Both countries remain up for a possible upgrade in June 2012, as part of MSCI’s annual market classification review, the company said in a statement posted on its website. (www.msci.com)
A promotion to emerging markets status could provide a boost to stocks in the UAE and Qatar by attracting a large pool of investors who track the company’s benchmark equity indexes.
The delay, although not good news, may still prove to have limited market impact as many investors expected MSCI to hold off the promotion as markets deteriorate.
“Low liquidity may have made MSCI delay its decision to its annual review next June - that's the diplomatic option,” said Mohammed Yasin, chief investment officer with CAPM Investment in Abu Dhabi.
“Market conditions are less favorable than they were six months ago - UAE liquidity has dropped sharply,” he added.
Dubai’s benchmark stock index is down 78 percent from a 2008 peak as the emirate’s real estate crash weighed on equity valuations on the property-led bourse.
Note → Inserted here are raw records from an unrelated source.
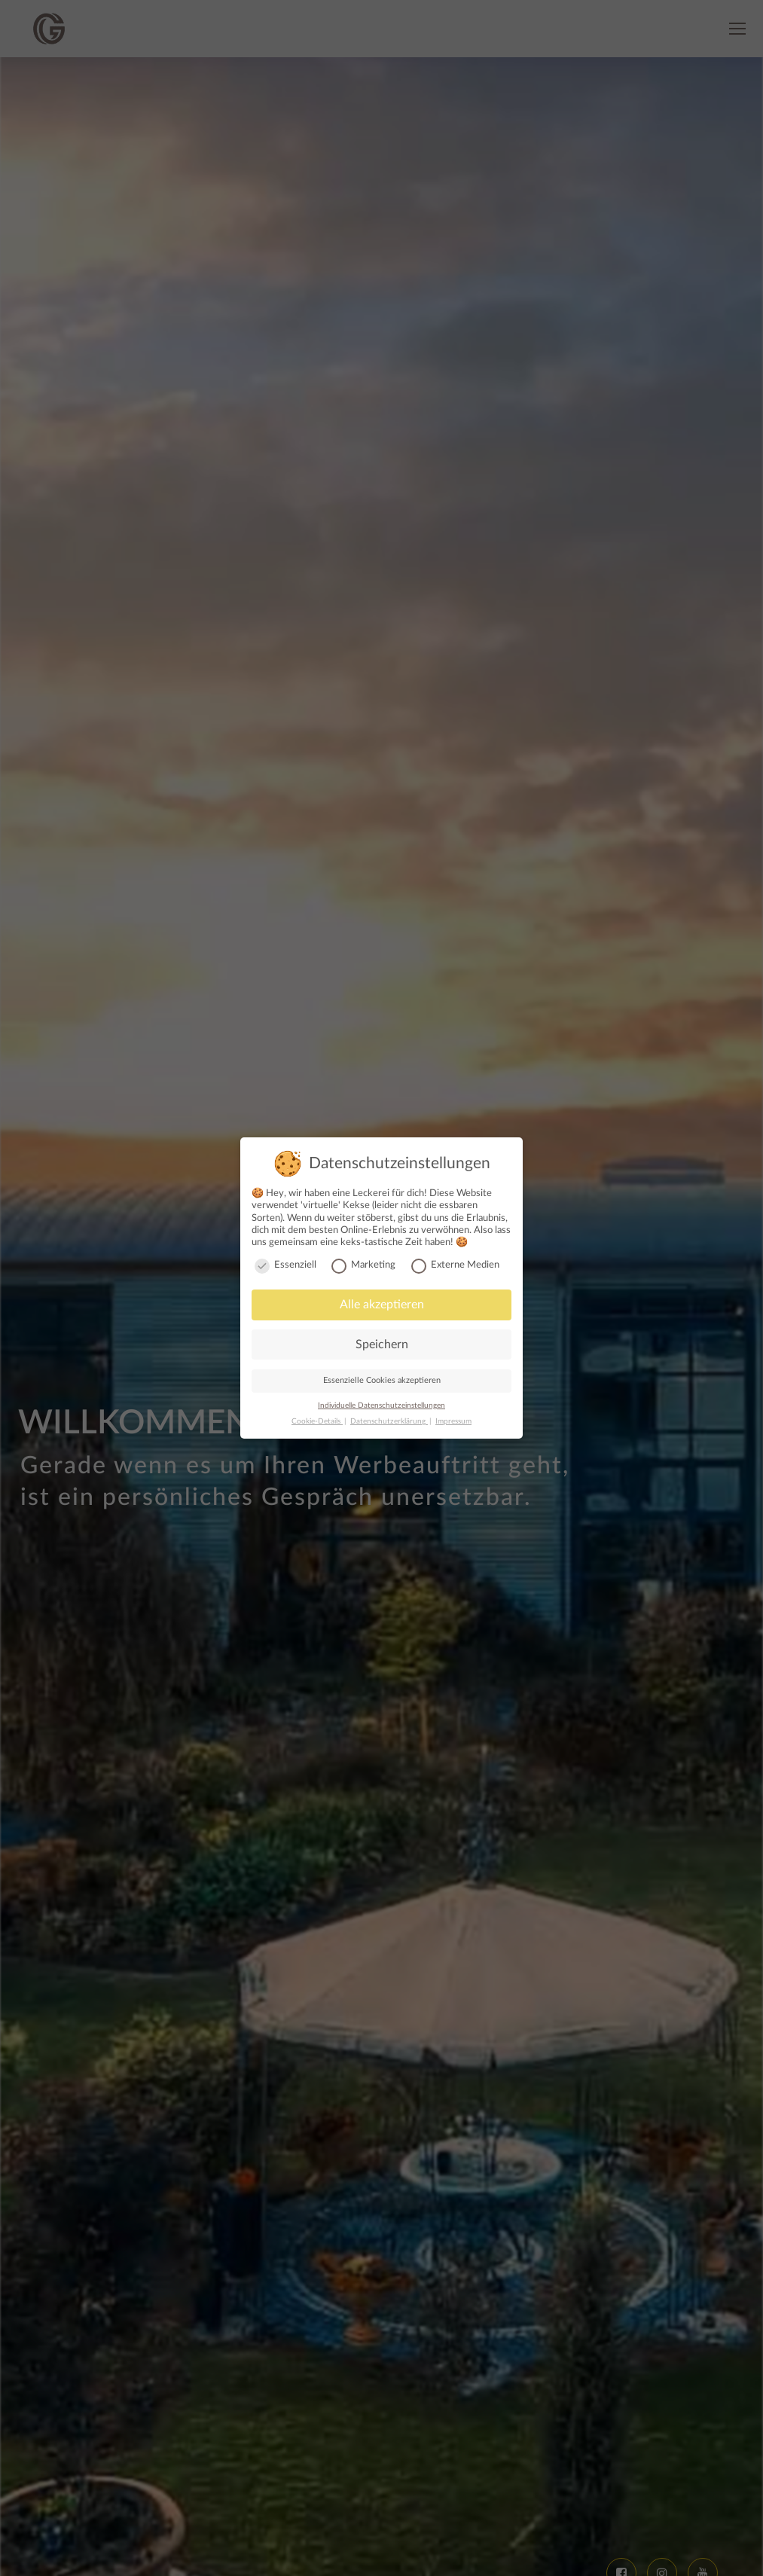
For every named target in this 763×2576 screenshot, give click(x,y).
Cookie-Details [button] (317, 1421)
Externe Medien (455, 1265)
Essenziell (285, 1265)
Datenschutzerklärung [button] (389, 1421)
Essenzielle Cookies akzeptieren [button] (382, 1380)
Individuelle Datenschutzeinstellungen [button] (381, 1405)
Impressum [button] (453, 1421)
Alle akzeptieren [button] (382, 1305)
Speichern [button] (382, 1344)
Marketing (363, 1265)
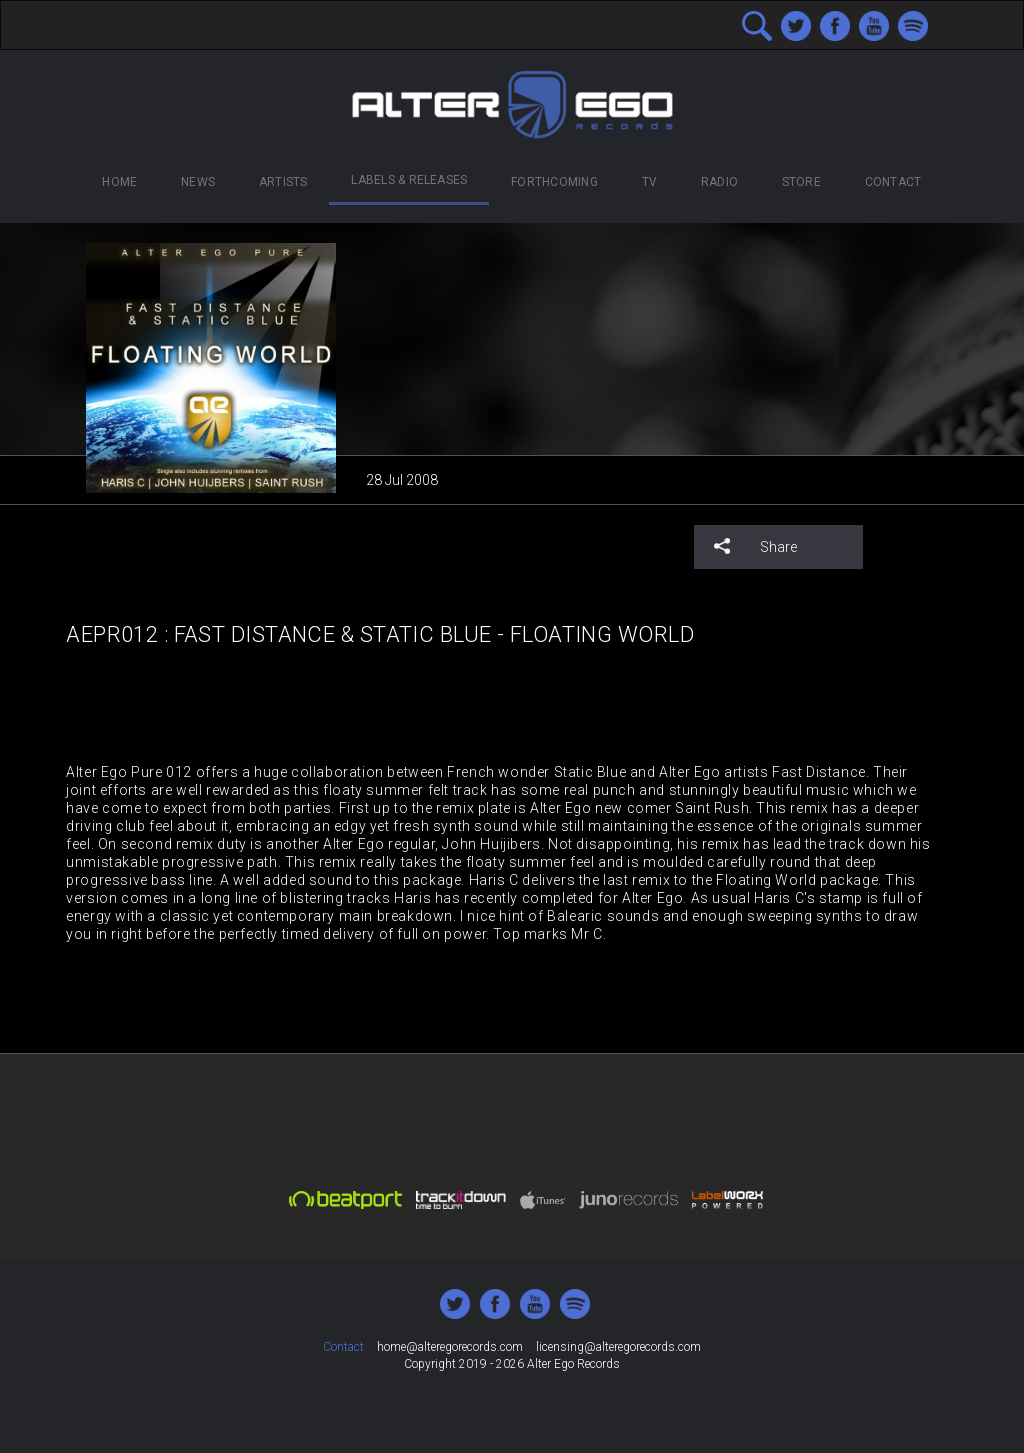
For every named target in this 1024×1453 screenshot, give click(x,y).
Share (755, 546)
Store (801, 182)
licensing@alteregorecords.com (618, 1347)
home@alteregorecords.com (450, 1347)
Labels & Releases (409, 180)
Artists (283, 182)
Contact (893, 182)
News (198, 182)
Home (119, 182)
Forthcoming (554, 182)
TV (649, 182)
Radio (719, 182)
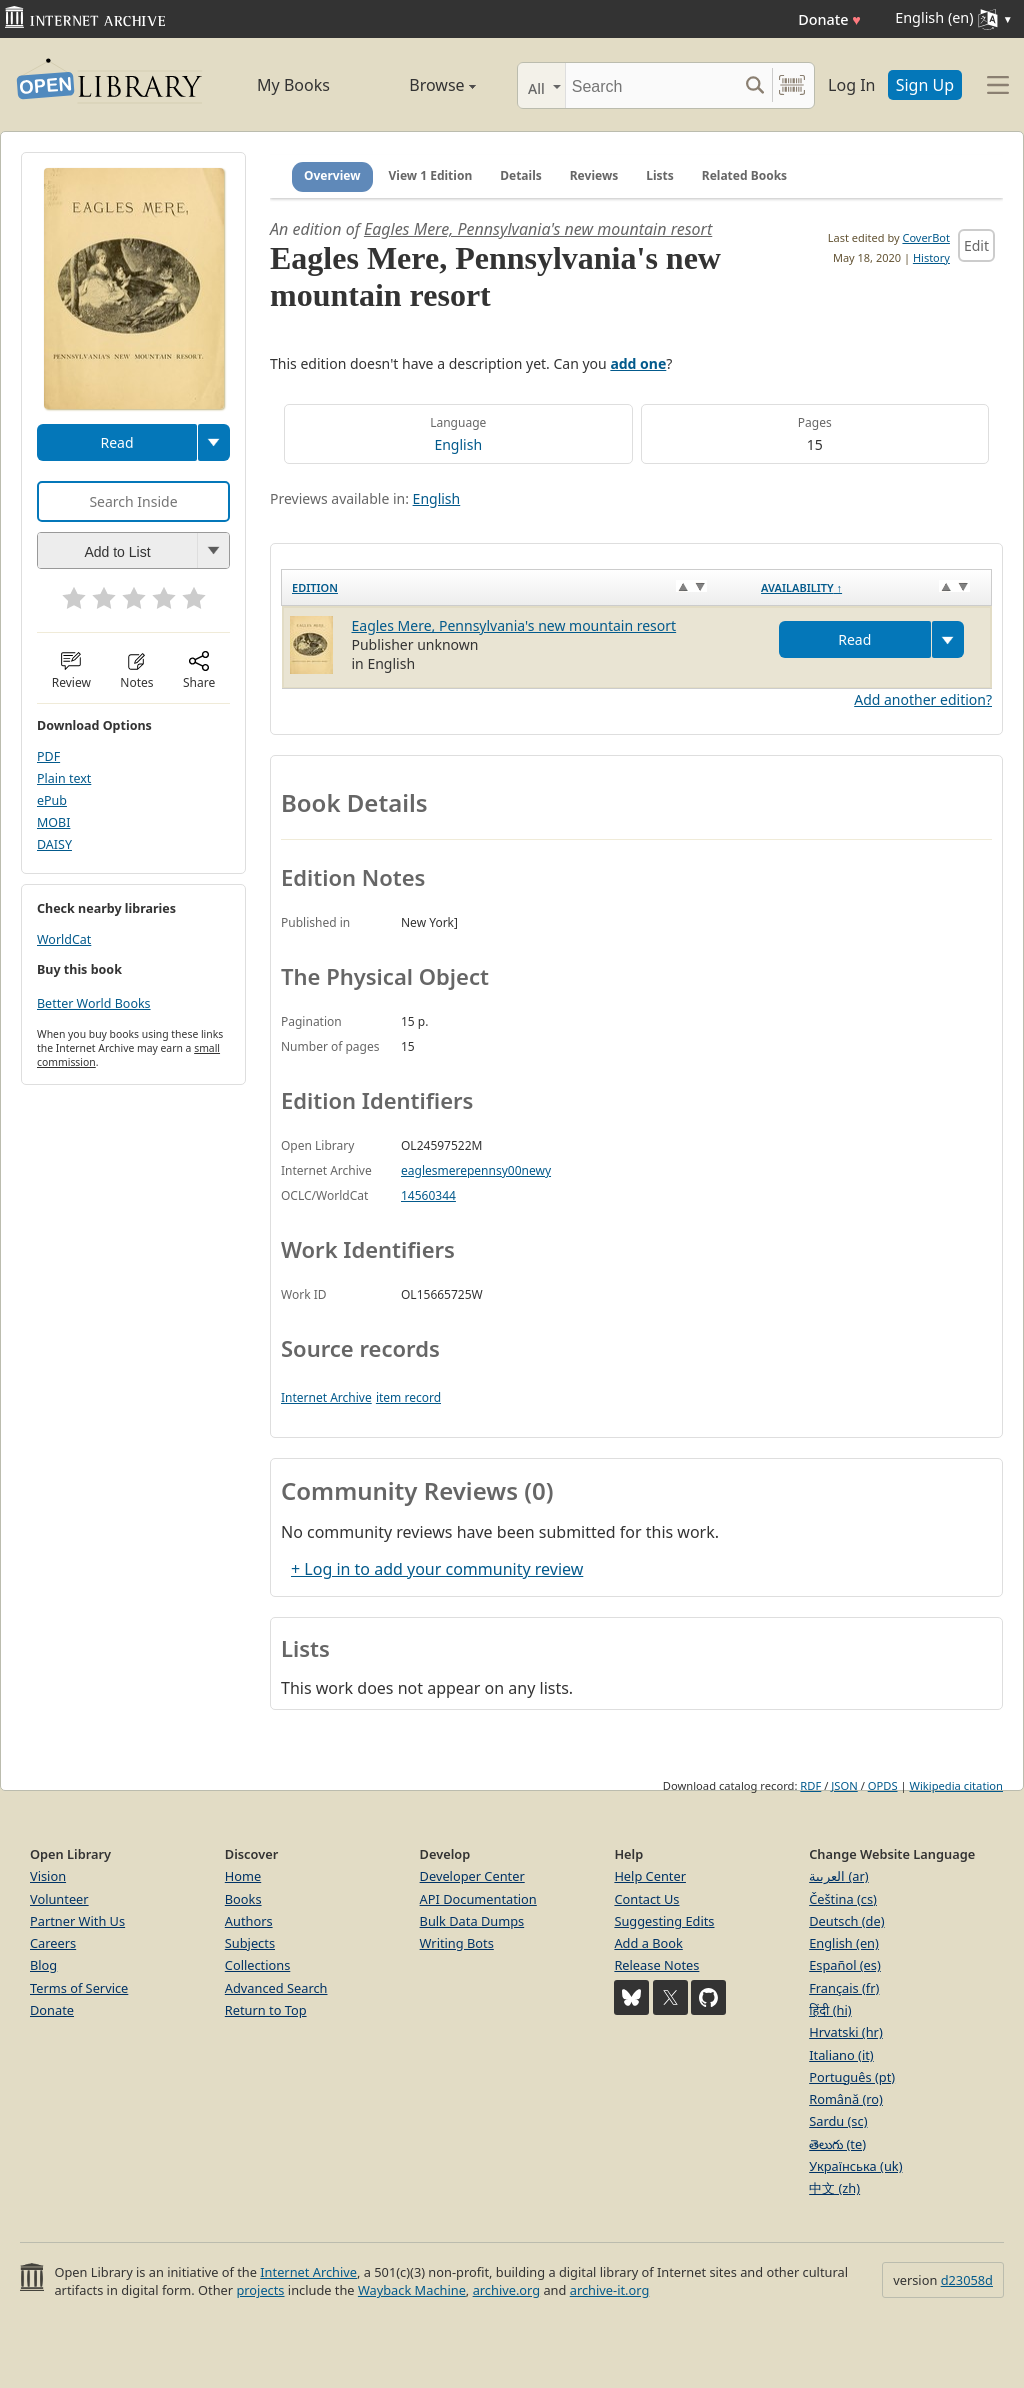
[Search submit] (754, 85)
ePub (52, 800)
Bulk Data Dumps (472, 1921)
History (931, 257)
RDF (810, 1785)
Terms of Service (79, 1988)
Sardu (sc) (838, 2121)
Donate (829, 19)
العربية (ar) (838, 1876)
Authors (249, 1921)
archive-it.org (610, 2290)
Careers (53, 1943)
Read (116, 442)
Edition (315, 587)
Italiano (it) (841, 2055)
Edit (976, 245)
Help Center (650, 1876)
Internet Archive (326, 1397)
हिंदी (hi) (830, 2010)
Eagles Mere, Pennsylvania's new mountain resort (538, 229)
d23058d (967, 2280)
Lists (660, 175)
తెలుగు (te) (837, 2144)
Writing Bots (457, 1943)
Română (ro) (846, 2099)
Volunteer (59, 1899)
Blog (43, 1965)
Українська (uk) (855, 2166)
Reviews (594, 175)
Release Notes (656, 1965)
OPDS (883, 1785)
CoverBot (926, 237)
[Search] (651, 85)
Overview (332, 175)
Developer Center (472, 1876)
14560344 (428, 1195)
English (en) (844, 1943)
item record (408, 1397)
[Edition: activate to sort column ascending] (517, 588)
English (458, 444)
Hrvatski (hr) (846, 2032)
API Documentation (478, 1899)
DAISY (54, 844)
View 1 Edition (431, 175)
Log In (851, 85)
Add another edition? (923, 699)
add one (638, 363)
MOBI (53, 822)
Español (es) (845, 1965)
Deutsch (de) (846, 1921)
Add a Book (648, 1943)
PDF (48, 756)
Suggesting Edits (664, 1921)
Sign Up (925, 85)
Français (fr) (844, 1988)
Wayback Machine (412, 2290)
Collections (258, 1965)
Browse (422, 85)
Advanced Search (276, 1988)
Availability (801, 587)
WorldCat (64, 939)
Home (243, 1876)
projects (260, 2290)
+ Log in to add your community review (437, 1569)
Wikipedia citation (956, 1785)
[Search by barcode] (792, 85)
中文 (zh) (834, 2188)
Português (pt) (852, 2077)
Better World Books (94, 1003)
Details (521, 175)
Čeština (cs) (843, 1899)
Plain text (64, 778)
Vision (48, 1876)
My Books (293, 85)
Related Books (744, 175)
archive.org (506, 2290)
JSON (844, 1785)
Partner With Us (77, 1921)
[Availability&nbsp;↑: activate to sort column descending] (871, 588)
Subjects (250, 1943)
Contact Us (646, 1899)
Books (243, 1899)
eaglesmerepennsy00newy (476, 1170)
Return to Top (266, 2010)
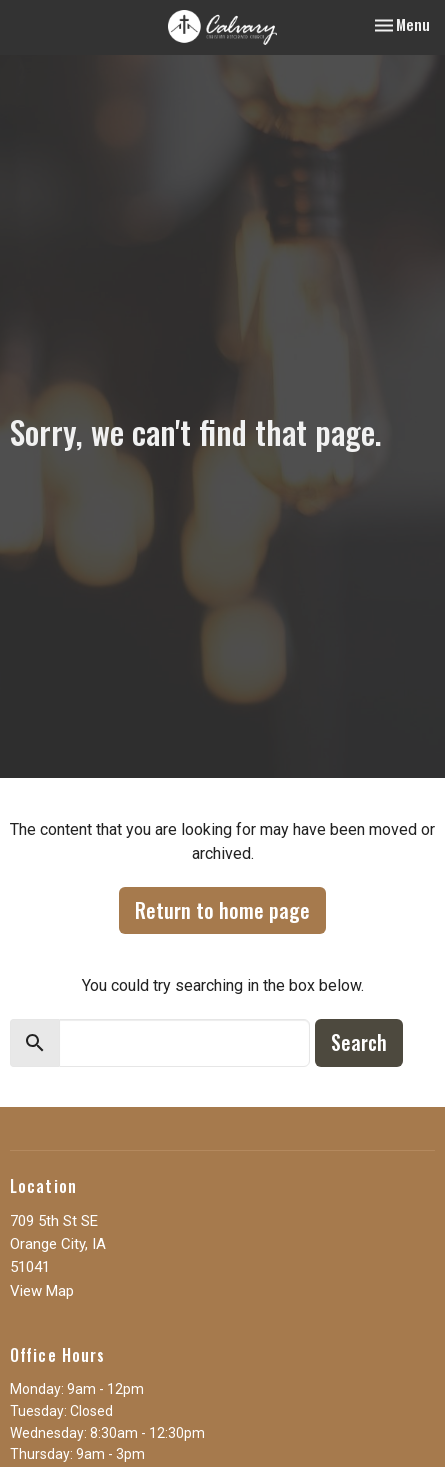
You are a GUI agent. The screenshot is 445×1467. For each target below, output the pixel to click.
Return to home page (222, 910)
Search (359, 1042)
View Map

Turnover in that market fell to a seven-year low this year, or about a tenth of what it was in 2008.
In the long run, however, the delay will have negative repercussions to stock markets in the Gulf region, said
Ibrahim Masood, senior investment officer at Mashreq Bank in Dubai.
“We don’t have a great performer in the region to remind emerging market investors that this is a part of the world they should look at,” Masood said.
MSCI had already denied a promotion to the UAE and Qatar at its reviews in 2009 and 2010. It was expected to make a decision in June this year but postponed it to Dec. 14, partly to allow market players more time to assess new delivery-versus-payment settlement systems, or DvP, which some of the bourses introduced in 2011.
The UAE received “very positive” investor feedback since the implementation of the new DvP model, but investors were concerned about the effectiveness of the new system under particular circumstances, MSCI said.
“This is in particular the case for failed trades where a forced sale of assets, without the owner’s consent, remains a possibility,” the index provider said.
Those concerns have caused many investors to adopt dual-account structures in the UAE, MSCI said, adding that the issue could be solved with the introduction of new regulations allowing for securities borrowing and lending agreements, as well as for security short selling.
As for Qatar, stringent limits to foreign ownership of stocks, including those of large companies, remain the major stumbling block, MSCI said, repeating a warning made in previous reviews.
“Any change to the status of the MSCI Qatar Index is conditional upon a meaningful increase of foreign ownership limit levels applied to Qatari companies,” MSCI said.